[Dataset entries]
== == ==

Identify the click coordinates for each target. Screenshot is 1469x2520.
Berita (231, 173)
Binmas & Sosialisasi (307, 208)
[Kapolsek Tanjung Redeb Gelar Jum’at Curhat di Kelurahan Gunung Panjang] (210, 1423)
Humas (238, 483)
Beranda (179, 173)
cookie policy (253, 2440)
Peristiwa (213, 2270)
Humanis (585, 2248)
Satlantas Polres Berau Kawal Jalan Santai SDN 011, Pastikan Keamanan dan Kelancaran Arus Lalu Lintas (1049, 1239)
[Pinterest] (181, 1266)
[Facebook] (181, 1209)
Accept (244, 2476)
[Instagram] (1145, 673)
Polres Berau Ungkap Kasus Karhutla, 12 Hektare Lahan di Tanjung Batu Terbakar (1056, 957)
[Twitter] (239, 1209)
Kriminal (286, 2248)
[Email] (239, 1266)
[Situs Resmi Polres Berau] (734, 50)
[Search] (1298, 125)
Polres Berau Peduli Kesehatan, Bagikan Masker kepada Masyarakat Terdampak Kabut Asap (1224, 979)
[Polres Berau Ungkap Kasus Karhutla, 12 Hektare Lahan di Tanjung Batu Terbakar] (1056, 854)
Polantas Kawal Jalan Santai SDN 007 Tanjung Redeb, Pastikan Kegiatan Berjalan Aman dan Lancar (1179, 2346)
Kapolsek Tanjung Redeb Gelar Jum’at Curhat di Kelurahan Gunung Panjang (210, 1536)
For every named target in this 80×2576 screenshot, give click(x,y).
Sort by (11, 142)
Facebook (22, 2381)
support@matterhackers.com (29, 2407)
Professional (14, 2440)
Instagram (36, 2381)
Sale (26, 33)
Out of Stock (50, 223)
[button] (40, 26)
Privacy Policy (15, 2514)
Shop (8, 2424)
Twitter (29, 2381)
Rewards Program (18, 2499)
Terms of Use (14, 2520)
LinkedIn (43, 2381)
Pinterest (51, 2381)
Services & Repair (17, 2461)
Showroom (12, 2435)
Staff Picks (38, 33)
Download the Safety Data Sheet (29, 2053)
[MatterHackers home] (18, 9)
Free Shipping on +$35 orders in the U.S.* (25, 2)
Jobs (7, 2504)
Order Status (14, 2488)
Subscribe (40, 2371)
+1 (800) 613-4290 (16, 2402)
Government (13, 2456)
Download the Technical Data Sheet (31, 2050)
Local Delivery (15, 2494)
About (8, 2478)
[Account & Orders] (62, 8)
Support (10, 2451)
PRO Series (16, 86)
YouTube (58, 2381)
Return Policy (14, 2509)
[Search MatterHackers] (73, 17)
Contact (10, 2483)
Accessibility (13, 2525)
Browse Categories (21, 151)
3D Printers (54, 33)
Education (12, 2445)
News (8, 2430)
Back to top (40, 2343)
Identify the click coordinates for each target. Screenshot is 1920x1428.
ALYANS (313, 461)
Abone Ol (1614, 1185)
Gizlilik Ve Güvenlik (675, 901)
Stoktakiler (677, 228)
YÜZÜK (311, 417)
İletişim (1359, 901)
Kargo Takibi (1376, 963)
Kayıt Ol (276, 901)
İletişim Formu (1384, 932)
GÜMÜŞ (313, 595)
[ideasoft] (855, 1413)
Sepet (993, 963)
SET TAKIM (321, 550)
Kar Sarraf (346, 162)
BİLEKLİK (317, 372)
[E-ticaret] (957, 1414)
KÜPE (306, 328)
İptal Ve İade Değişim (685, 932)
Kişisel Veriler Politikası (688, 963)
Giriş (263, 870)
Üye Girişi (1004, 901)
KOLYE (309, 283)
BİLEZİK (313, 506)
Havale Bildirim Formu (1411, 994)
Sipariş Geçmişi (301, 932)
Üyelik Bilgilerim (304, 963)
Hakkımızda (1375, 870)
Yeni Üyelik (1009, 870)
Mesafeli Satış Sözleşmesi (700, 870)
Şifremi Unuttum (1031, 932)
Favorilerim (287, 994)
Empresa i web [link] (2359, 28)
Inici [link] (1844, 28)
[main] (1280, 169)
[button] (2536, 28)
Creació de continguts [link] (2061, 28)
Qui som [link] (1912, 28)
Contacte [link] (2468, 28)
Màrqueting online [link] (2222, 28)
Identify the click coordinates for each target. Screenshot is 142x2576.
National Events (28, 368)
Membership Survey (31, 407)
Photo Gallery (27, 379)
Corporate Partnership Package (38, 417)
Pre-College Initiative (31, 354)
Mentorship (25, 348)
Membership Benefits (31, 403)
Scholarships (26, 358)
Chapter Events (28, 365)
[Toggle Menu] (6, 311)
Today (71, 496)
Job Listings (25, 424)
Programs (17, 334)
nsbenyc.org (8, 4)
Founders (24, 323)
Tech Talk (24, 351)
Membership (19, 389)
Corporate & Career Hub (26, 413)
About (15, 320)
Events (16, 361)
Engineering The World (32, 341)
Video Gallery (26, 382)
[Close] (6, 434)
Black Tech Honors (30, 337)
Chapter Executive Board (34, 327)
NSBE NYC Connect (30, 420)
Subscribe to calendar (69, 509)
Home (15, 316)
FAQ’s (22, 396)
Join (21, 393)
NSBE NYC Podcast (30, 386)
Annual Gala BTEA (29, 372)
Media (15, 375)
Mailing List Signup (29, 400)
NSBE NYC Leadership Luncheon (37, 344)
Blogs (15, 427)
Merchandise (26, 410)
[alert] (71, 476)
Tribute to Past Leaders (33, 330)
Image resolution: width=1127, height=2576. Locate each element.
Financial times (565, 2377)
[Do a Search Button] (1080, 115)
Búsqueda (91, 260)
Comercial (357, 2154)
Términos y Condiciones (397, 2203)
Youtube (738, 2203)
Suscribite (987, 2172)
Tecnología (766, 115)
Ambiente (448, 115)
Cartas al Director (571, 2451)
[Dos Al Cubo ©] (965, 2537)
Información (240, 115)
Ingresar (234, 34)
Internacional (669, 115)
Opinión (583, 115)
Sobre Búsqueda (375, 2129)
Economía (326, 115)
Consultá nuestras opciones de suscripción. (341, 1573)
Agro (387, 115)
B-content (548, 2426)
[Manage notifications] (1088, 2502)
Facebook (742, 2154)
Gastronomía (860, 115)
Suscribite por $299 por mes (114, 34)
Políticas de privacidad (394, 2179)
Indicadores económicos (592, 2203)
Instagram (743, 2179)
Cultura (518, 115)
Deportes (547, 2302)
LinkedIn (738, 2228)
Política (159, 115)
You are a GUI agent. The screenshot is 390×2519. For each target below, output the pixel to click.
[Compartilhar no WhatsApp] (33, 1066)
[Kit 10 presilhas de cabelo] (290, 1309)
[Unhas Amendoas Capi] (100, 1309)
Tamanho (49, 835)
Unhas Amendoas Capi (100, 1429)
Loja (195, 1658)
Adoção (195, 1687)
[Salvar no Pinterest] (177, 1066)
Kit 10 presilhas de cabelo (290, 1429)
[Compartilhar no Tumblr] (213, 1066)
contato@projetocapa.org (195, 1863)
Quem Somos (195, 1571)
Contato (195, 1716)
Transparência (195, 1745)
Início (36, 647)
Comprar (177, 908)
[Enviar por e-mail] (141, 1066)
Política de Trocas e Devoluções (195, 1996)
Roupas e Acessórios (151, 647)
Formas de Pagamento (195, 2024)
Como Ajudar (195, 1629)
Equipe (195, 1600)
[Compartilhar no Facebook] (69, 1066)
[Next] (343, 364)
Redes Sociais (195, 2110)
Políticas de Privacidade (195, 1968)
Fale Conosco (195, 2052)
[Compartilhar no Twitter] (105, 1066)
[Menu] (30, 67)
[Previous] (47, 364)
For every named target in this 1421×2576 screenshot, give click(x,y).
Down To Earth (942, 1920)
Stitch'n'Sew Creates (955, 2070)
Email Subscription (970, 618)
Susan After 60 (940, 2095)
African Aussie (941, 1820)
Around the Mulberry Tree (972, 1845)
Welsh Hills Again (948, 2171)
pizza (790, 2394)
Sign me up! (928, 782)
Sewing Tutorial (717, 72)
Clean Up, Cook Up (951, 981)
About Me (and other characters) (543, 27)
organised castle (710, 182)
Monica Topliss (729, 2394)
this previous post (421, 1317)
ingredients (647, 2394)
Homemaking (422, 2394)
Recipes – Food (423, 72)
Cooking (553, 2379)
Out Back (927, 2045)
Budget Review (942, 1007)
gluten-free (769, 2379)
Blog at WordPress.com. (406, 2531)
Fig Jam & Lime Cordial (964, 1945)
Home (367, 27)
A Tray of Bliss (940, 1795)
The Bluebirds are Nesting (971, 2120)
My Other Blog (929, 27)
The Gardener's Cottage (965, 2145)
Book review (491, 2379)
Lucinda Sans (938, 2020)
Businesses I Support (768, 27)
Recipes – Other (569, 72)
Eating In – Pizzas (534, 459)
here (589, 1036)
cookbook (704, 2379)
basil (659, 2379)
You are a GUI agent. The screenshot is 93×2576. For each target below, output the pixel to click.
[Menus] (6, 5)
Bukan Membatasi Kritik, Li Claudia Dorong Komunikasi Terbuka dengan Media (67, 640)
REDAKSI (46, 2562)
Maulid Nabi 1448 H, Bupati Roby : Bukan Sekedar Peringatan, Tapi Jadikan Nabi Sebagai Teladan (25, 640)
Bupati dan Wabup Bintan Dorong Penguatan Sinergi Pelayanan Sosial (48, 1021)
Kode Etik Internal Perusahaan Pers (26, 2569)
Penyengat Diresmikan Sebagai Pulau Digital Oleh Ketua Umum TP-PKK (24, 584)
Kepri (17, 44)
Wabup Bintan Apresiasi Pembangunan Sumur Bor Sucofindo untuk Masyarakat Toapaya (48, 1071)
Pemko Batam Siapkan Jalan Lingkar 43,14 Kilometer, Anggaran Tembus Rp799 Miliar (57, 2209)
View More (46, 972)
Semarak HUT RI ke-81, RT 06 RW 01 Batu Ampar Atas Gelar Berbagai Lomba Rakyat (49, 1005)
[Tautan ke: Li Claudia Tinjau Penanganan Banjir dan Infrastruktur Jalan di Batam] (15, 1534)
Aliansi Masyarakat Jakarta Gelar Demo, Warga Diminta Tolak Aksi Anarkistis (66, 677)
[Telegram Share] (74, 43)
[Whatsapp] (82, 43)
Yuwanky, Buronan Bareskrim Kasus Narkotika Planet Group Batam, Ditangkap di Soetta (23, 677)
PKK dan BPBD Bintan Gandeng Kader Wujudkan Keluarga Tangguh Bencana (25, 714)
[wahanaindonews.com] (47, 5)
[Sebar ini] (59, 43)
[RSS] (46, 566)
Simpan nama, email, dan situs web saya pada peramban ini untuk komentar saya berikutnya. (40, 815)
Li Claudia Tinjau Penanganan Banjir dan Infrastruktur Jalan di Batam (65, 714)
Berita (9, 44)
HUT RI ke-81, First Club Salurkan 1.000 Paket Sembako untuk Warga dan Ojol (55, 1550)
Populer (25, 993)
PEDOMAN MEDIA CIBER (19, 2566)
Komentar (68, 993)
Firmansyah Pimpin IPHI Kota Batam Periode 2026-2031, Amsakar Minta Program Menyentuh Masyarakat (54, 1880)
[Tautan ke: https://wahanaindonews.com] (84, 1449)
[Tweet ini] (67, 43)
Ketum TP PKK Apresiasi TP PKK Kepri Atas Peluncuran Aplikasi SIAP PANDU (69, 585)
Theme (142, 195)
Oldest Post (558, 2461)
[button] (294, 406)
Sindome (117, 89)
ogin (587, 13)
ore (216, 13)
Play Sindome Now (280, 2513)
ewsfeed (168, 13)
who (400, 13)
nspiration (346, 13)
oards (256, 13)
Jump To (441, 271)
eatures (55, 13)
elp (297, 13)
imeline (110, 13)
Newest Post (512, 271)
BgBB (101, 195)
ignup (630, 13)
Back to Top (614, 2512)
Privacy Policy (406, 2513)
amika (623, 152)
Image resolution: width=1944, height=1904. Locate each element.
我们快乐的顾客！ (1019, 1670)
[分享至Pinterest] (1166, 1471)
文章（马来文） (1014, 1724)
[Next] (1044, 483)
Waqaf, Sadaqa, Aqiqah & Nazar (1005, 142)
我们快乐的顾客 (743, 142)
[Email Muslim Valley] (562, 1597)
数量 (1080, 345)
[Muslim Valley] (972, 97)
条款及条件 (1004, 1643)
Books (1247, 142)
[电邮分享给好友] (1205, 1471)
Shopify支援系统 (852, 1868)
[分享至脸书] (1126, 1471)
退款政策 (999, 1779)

== == ==

▶ PROBLEM DESCRIPTION
Whenever a line in the data holds "cabelo", copy that line.

▶ FINISHED EXERCISE
[Kit 10 presilhas de cabelo] (290, 1309)
Kit 10 presilhas de cabelo (290, 1429)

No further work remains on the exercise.